If you're even slightly familiar with poker terms, you've probably heard the words fixed limit, pot limit, and no limit. Each term refers to the betting limits at a poker table, and places a cap on how much money each player can put into the pot when it is their turn to act. No Limit means that any player can bet any amount at any time (as long as it's at least equal to the minimum bet at the table).

Things get a little trickier when it comes to Pot Limit and Fixed Limit. If you're an Omaha poker player, you'll most likely be playing at a Pot Limit or Fixed Limit table, as most sites don't offer No Limit Omaha. If you're trying to choose what betting variation to play, the first step is to understand how each variation works. The rest of this article will explain Fixed Limit and Pot Limit Omaha, and the differences between each game.

Fixed Limit Omaha

Fixed vs. Pot Limit Omaha"Fixed Limit" means that there is a fixed amount of chips that you can bet per round. Also, depending on where you are at in the hand, you can either make a "big bet" or a "small bet". These betting limits are determined by the stakes of the table. For example, if you're at a $1/$2 table the small bet would be $1, and the big bet would be $2. Small bets are the increments used preflop and on the flop, and big bets are the increments used on the turn and river. Also, a maximum of four bets can be made during each betting round.

For example, if you're playing $1/$2 Fixed Limit Omaha, preflop bets have to be made in increments of $1. If a player chooses to raise, he/she can only raise to $2. The maximum raise that can be made is $4, and that would only occur if you were raising a player who had already made a $3 bet. On the turn or river, bets can be made in increments of $2, and the maximum bet is $8.

Pot Limit Omaha

Pot Limit betting resembles No Limit more betting than Fixed Limit betting. There are no fixed betting stakes, but there is a betting "cap" that determines the maximum bet you can make. At any given time a player can only bet or raise an amount equal to the present size of the pot. The best way to explain this is through an example:

Imagine you're at a $1/$2 Pot Limit Omaha table. The small blind would be $1, and the big blind would be $2. If you're the first player to act, the maximum raise you could make would be $7 total. Since there is already $3 in the pot ($1 small blind and $2 big blind), plus your $2 call, you can make a raise of $5. The $5 raise plus your $2 call is $7 total, so that is why the maximum raise is $7.

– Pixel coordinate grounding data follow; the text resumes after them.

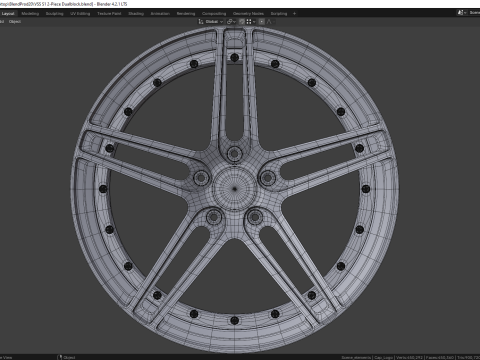Open proportional editing falloff dropdown
This screenshot has width=480, height=360.
tap(271, 22)
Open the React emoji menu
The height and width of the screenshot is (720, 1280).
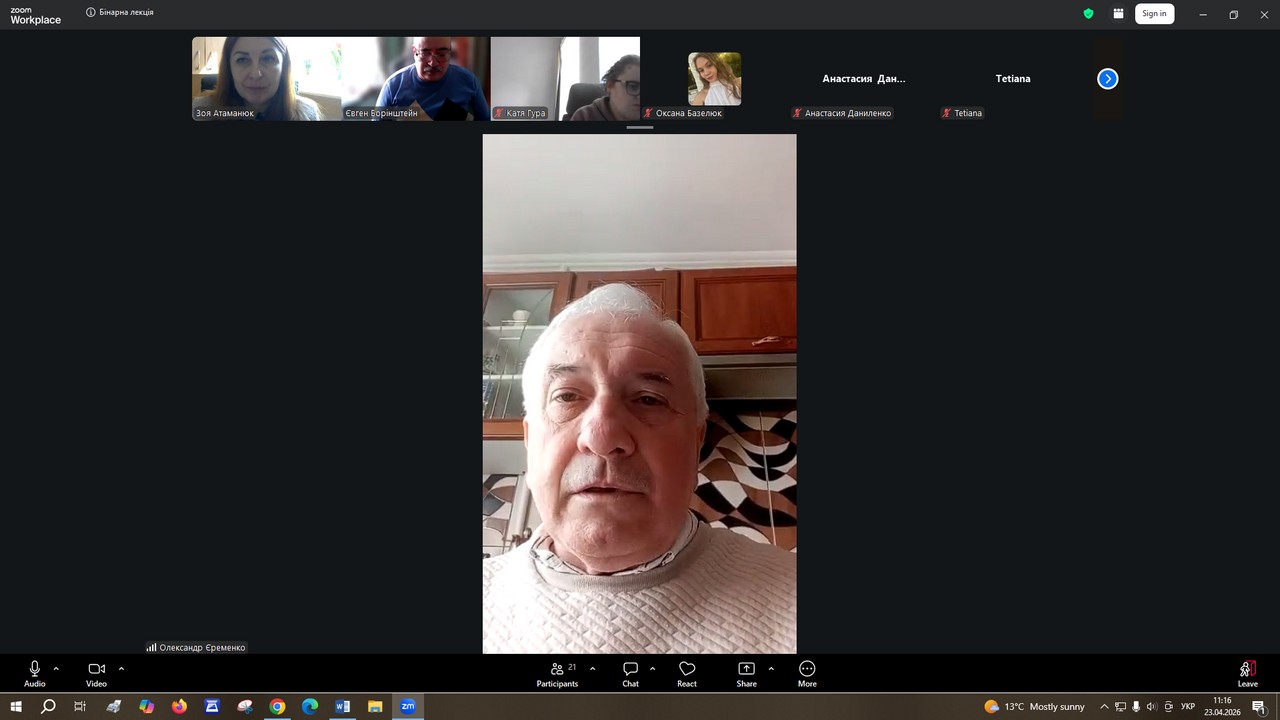coord(687,673)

Another example would be if you're at the river of a hand facing a $20 bet. If the total pot size is already $70, the maximum raise you could make would be $180 total. The present pot size would be $90 (including your call of his $20 bet), so you could double that to $180 total.

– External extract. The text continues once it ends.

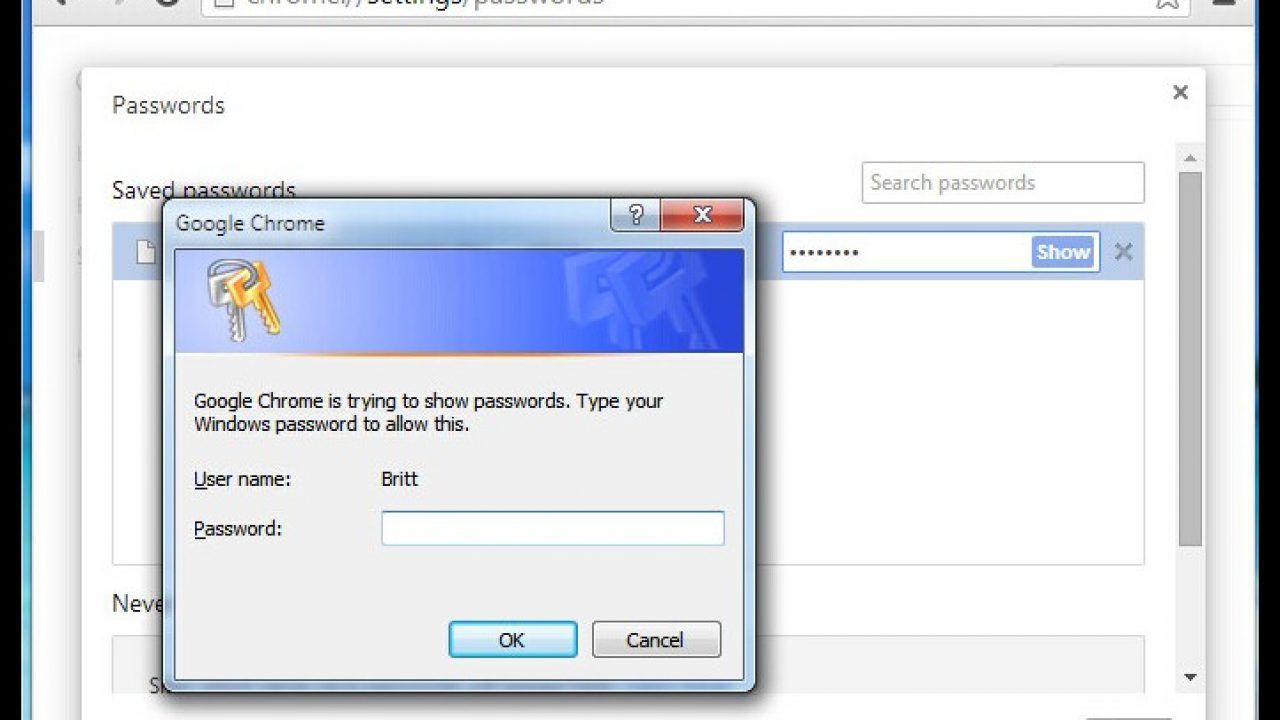
Task: Focus the Windows Password input field
Action: tap(553, 528)
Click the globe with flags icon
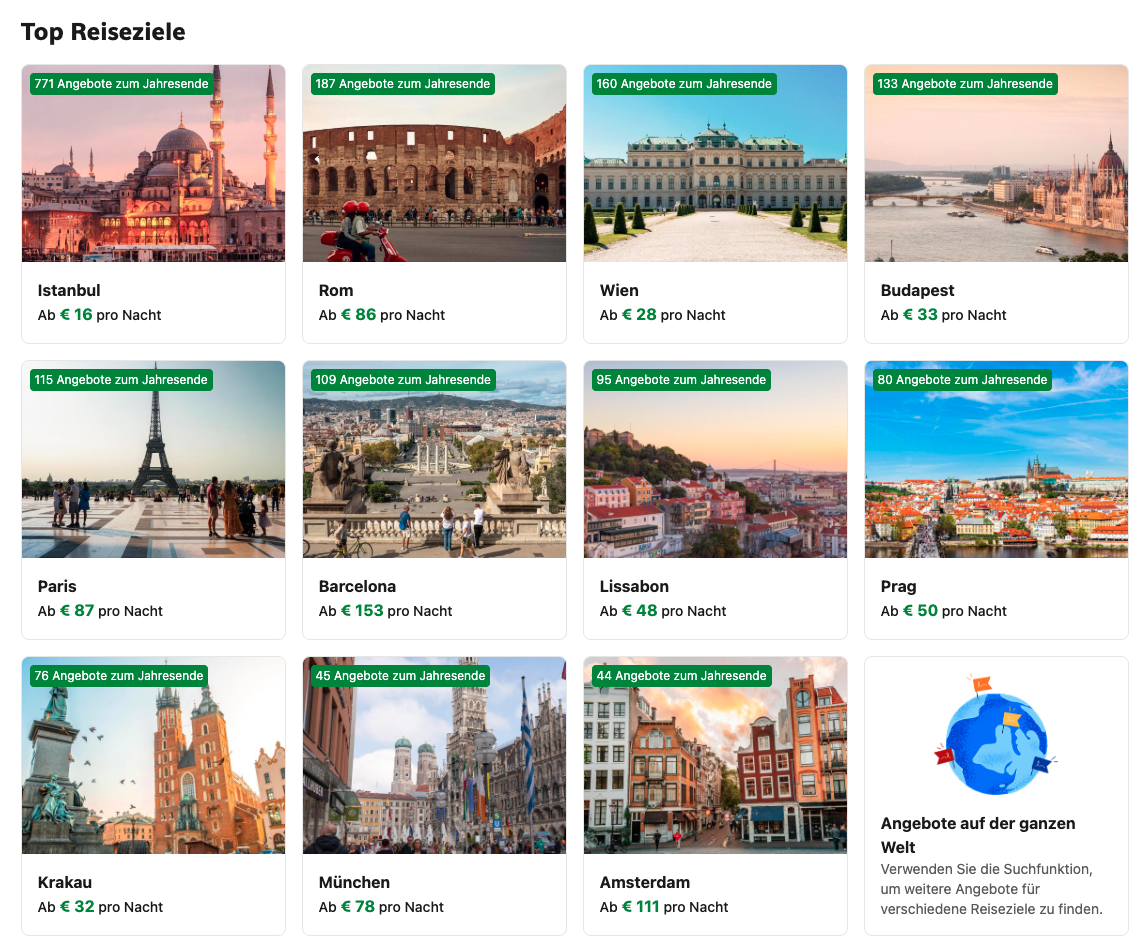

Once you know the basics of Fixed Limit and Pot Limit Omaha, it's not that hard to make a decision as to which you wish to play. I recommend that if you'd prefer a more mathematical approach to the game, and focus more on pot and implied odds, play Fixed Limit Omaha. However, if you're more of a "feel" type player and like to make bluffs in Omaha, I'd recommend Pot Limit Omaha. Good luck, and enjoy!